Bocquier (1973) definiu toposseqüência como uma seqüência de diversos tipos de solos distribuídos de maneira regular e sistemática na paisagem de acordo com a topografia sobre um mesmo material de origem. A partir do estudo realizado por Bocquier (1973), novos métodos foram desenvolvidos para estudar a sucessão de perfis alinhados do topo à base de uma encosta, permitindo não só identificar a distribuição dos horizontes de solo, mas também as relações entre eles (Castro et al., 2003). A técnica proposta por Boulet et al. (1982), denominada análise estrutural, considera a geometria lateral e vertical de cada horizonte do solo. Esta técnica tende a auxiliar, cada vez mais, no diagnóstico de problemas de degradação dos solos por erosão, na compreensão da relação entre pedogênese e evolução do relevo (Queiroz Neto, 2002) e na avaliação do comportamento e funcionamento hídrico do solo, para ampliar os conhecimentos sobre as relações solo-planta (Queiroz Neto, 1988).
Poucos estudos têm abordado as propriedades físico-hídricas do solo e a morfologia junto à análise estrutural dos solos, para determinar as transições dos atributos dos solos presentes na toposseqüência e caracterizar a dinâmica do meio físico no qual a vegetação local está inserida e pelo qual é diretamente influenciada. Como exemplos, destacam-se os trabalhos de Sabatier et al. (1997), em solo sob floresta nativa da região equatorial, e de Cunha et al. (1999), com enfoque na prevenção e controle da erosão em solo sob diversas culturas, na região sul do Brasil. No Cerrado, Gomes et al. (2004) realizaram um levantamento físico, químico e mineralógico do solo, mas não consideraram dados pluviométricos ou de umidade do solo.
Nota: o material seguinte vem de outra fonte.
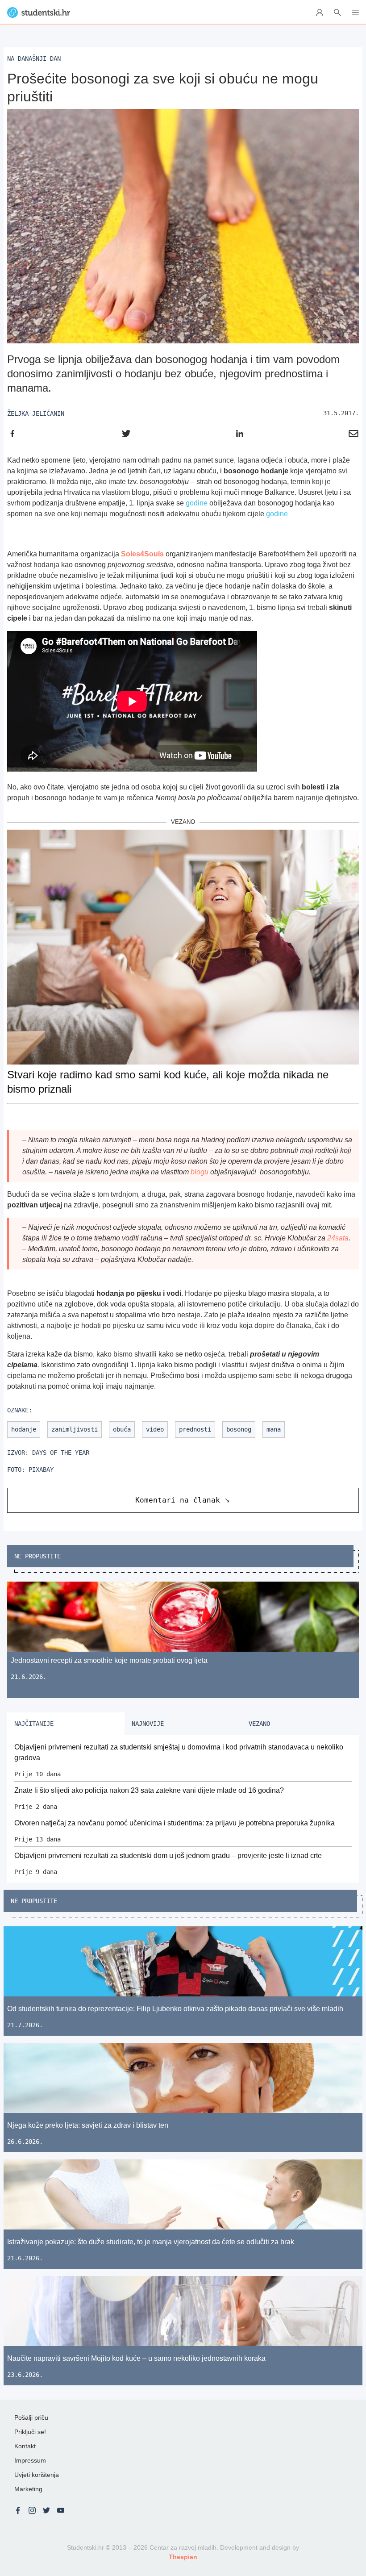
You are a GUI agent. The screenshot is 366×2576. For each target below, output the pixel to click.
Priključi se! (30, 2431)
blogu (199, 1172)
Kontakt (25, 2446)
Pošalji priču (31, 2417)
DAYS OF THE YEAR (60, 1452)
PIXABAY (41, 1469)
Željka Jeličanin (35, 413)
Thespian (183, 2556)
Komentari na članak (177, 1500)
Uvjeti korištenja (36, 2474)
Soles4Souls (142, 554)
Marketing (28, 2488)
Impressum (30, 2460)
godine (197, 503)
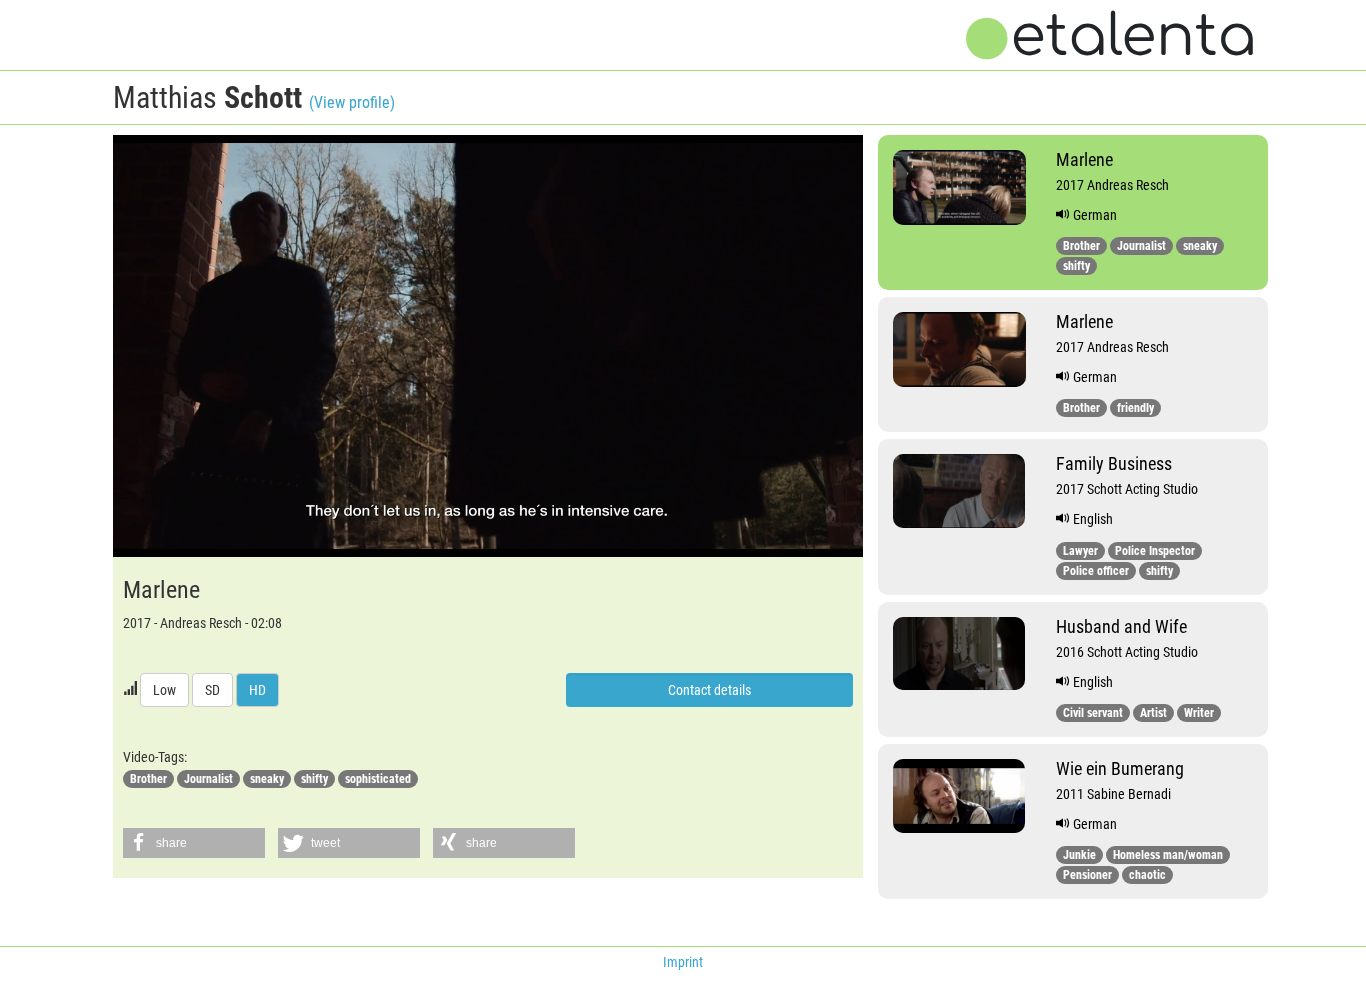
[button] (194, 843)
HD (257, 690)
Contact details (709, 690)
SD (212, 690)
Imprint (683, 962)
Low (164, 690)
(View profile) (352, 102)
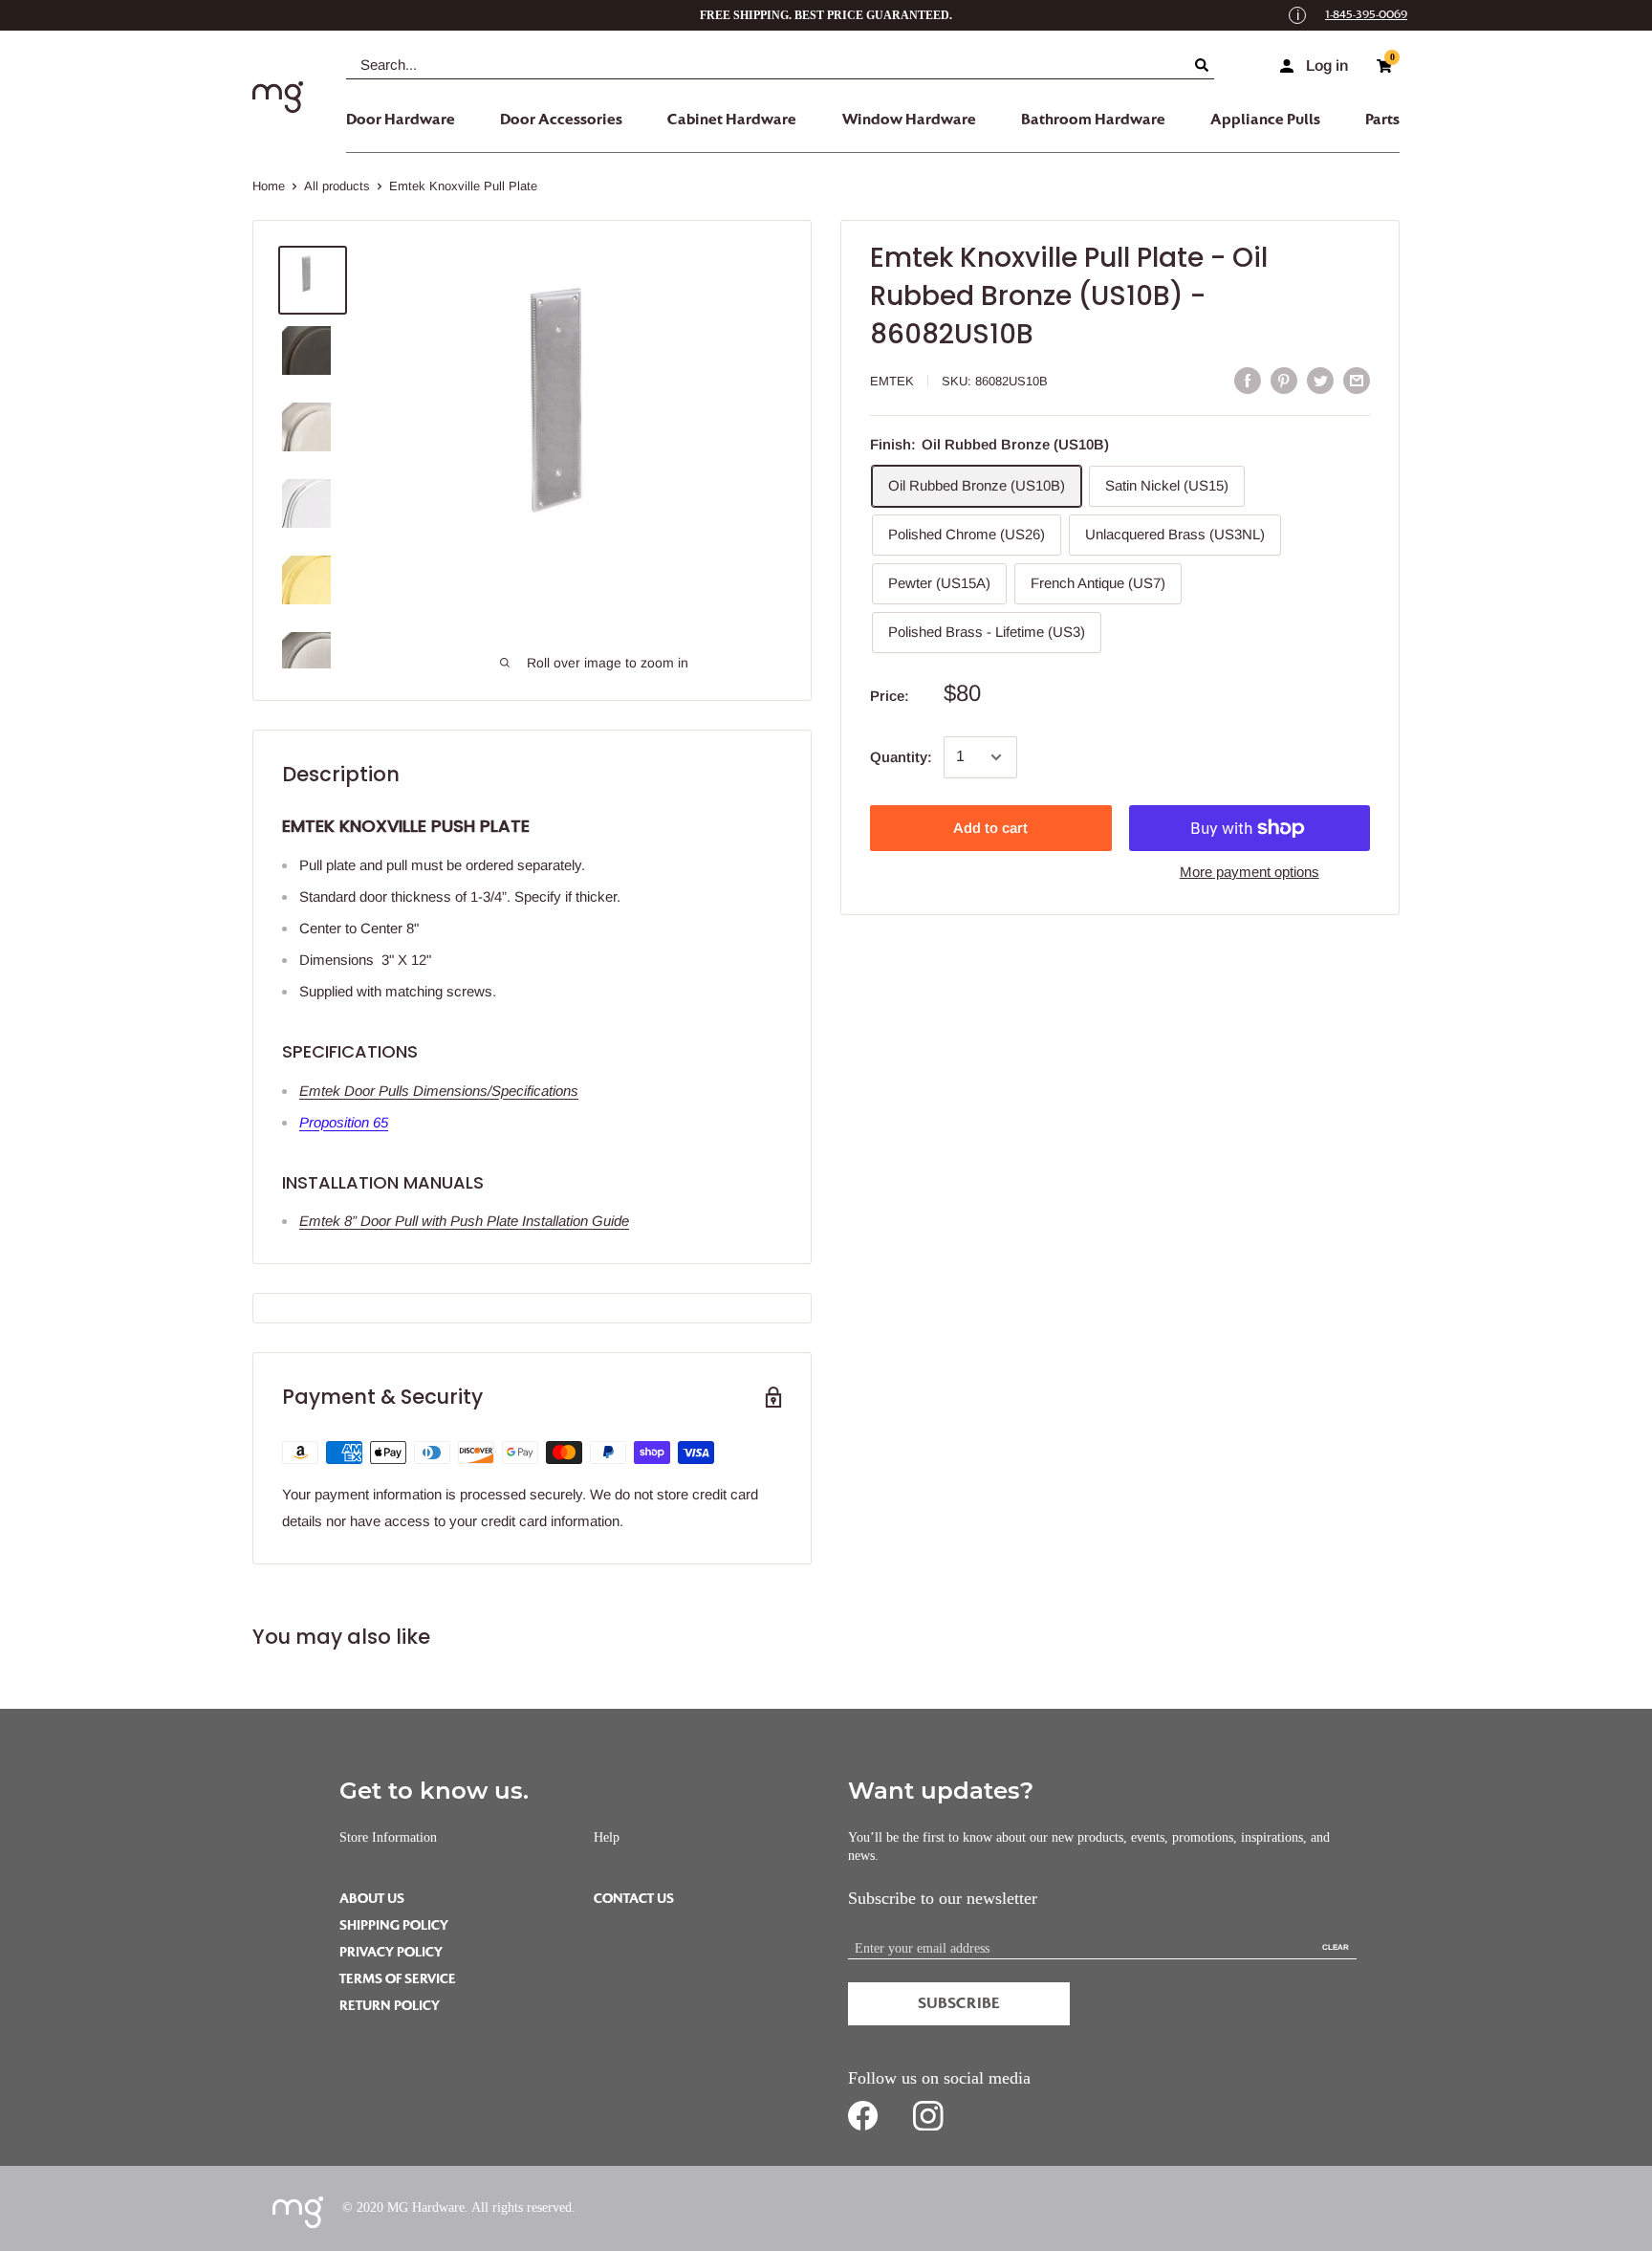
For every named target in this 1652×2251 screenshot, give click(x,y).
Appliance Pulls (1265, 119)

Portanto, a dinâmica da água no solo necessita ser incluída em estudos sobre as relações solo-planta por ser considerada um fator importante na definição do tipo de vegetação local (Ruggiero et al., 2002).
O objetivo deste estudo foi caracterizar o comportamento físico-hídrico do solo por um ano em sistema não perturbado pela ação antropogênica em uma toposseqüência localizada na Estação Ecológica de Assis, SP, Brasil, tendo em foco o papel da dinâmica da água no solo como possível fator definidor do tipo vegetacional existente, auxiliando, assim, na adequação das ações de conservação, manejo e restauração dessas formações florestais.